Saturday, 8 September 2012

Daniela Dröscher: Pola


I go to a fantastic hairdressing salon where they don’t give you shabby gossip magazines to read, they give you books about Hollywood divas. So I’m now completely out of date on today’s celebrities but I know a fair bit about the stars of yesteryear. Pola Negri was one of them, a Polish-born dancer who became a silent movie star in Germany and then followed director Ernst Lubitsch to Hollywood. Her career floundered after she upstaged Rudolf Valentino’s funeral by acting the grieving widow at his graveside and then married a Georgian “prince” six months later.

This is where Daniela Dröscher’s novel Pola picks up the thread. What on earth could make a Polish actress return to Germany in 1934, just when everyone else was getting out? But that’s just what Pola Negri did, making six films in Nazi Germany although living in France in between filming, before returning to the States after the Nazi invasion. Negri made only two more movies after that.

So the lovely Daniela Dröscher takes this character, a woman with a fascinating life story who was always economical with the truth (her autobiography, Memoirs of a Star, is notoriously unreliable) and fictionalizes her. The novel gives us an explanation of sorts – albeit a wonderfully unfeasible one – for why the thoroughly modern Pola Negri, a former lover of Charlie Chaplin, might have ended up starring in Mazurka, allegedly Hitler’s favourite movie.

I won’t tell you what that reason is in terms of the plot because that’s very much part of the fun. But Dröscher has created a delightful diva who refuses to look beyond the end of her nose, who drags her devoted German-Jewish secretary back to the Third Reich but then sacks her to force her to leave the country again, who shouts at Eva Braun and taunts Magda Goebbels with her husband’s infidelities. But who also sleeps with whoever she feels like sleeping with. You know that game on public transport where you choose which person in the carriage you’d have sex with if aliens were to land and demand that you demonstrate human procreation or they’ll wipe out Planet Earth? Dröscher’s Pola Negri puts that game into practice. Without the aliens. What, you never play that game? You should try it.

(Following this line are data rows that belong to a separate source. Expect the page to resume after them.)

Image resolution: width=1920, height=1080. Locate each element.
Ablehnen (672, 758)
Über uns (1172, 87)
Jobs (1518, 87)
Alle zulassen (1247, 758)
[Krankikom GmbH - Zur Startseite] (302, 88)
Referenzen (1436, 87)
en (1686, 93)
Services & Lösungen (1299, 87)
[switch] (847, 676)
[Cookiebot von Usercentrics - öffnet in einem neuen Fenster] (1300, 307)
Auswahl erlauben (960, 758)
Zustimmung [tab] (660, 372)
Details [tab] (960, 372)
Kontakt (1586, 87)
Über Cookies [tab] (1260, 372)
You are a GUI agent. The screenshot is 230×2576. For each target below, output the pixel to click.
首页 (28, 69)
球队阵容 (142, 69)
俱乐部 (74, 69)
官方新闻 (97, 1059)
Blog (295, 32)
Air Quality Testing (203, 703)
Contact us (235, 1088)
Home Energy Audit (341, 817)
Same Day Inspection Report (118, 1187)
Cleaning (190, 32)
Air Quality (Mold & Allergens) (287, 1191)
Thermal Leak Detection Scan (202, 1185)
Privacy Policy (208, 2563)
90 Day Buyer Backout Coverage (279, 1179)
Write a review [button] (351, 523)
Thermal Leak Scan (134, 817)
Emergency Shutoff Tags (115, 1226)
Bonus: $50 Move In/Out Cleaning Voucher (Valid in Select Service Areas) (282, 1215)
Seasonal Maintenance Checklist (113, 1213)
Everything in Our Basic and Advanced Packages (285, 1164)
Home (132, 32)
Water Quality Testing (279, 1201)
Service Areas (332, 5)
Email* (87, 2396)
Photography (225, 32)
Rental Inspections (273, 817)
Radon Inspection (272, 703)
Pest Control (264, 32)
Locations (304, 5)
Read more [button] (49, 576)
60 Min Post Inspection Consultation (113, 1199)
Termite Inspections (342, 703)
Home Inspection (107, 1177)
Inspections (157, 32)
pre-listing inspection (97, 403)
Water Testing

So here’s our Pola, drinking and shouting and rolling her Rs around Berlin, carrying a stolen model of King Kong in her handbag along with a pungent Chihuahua, contending with the hideous prospect of growing old and lonely and poor. And with a mother to be reckoned with and an absent father, and with the Gestapo and a much younger lover. The novel covers Pola Negri’s crisis period up to the premiere of Mazurka, with the occasional flashback to her childhood. And the action moves between Hollywood, Warsaw, Berlin and a French chateau. As befits our heroine, there are plenty of glamorous parties and real-life stars too.

While it’s rather sad at points and I did feel for the poor diva, it’s above all a comic novel and a celebration of its flawed and fascinating protagonist. I already adored Dröscher’s debut Die Lichter des George Psalmanazars for its fabulous language and imagination, and she’s done it again here. But sadly one thing that stood out vividly to me seems to have gone unnoticed by proper critics, and that’s Dröscher’s characteristically playful use of language. The narrator uses such heavy doses of pathos that the language itself becomes melodrama, but always with a comic touch. How about this fabulous moment as an example (in my quick translation):


She drew deeply, puffed sophisticatedly and tried to blow smoke rings as she breathed out. The circles, however, collapsed even before they’d taken shape, and she suffocated the fuming cigarette. She’d show the world she still knew how to snatch a spark of noblesse out of that pitiful, inadequate thing called life. She plucked the net in front of her face aloft and enticed the barkeeper over with a bat of her eyelashes.


So much affection for the character, so much insight and such a great voice! 

Daniela Dröscher researched the novel in Germany, America and Poland, watched Negri’s films and read her autobiography but stopped short of her diaries, which are preserved in Texas. At the book’s launch last week she told us she saw Pola Negri as a great actress and a strong woman, as the “Polish tornado” as she styles herself in the novel but also as a clown at times. I’d like to think she’s done her justice here – this book is a genuine delight.

1 comment:

Anonymous said...

Sounds intriguing - something to look out for. Thanks!